Copy the data from the line with "Task: Click the subscript button" through the end, replacing "screenshot" with "screen capture" and changing nothing else. Omit the pictures.
## begin
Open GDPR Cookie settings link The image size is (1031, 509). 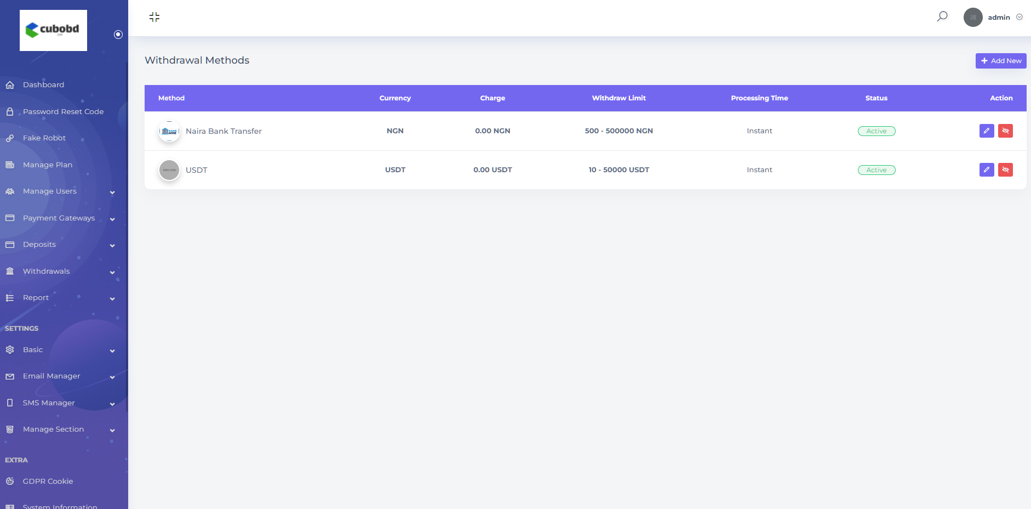pos(48,481)
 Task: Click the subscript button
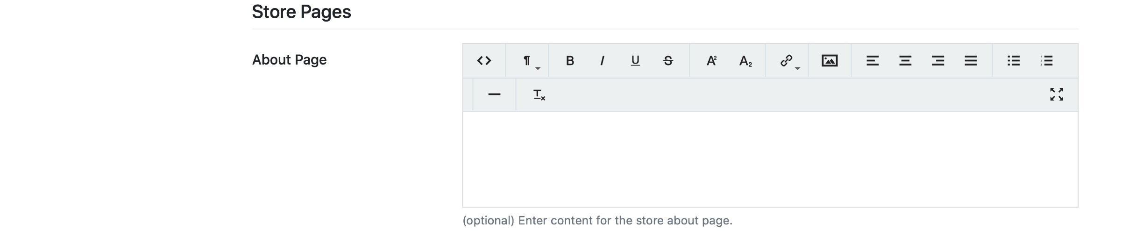[x=745, y=61]
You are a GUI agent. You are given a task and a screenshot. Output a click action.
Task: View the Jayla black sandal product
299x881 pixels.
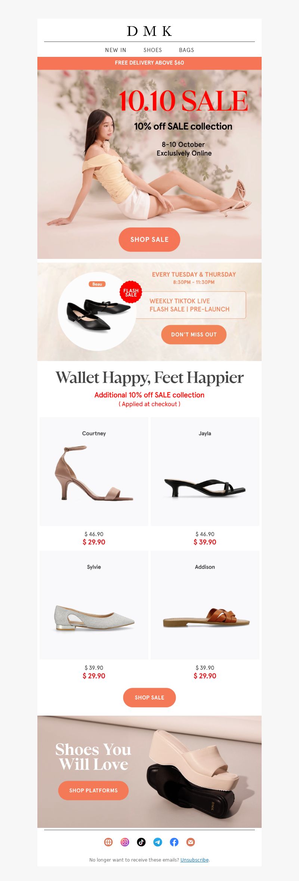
## end
(ANSWER BELOW)
 Task: Click the subscript button
[x=745, y=61]
You are a GUI agent. You are given a task and a screen capture. Output a click action.
Task: View the Jayla black sandal product
299x881 pixels.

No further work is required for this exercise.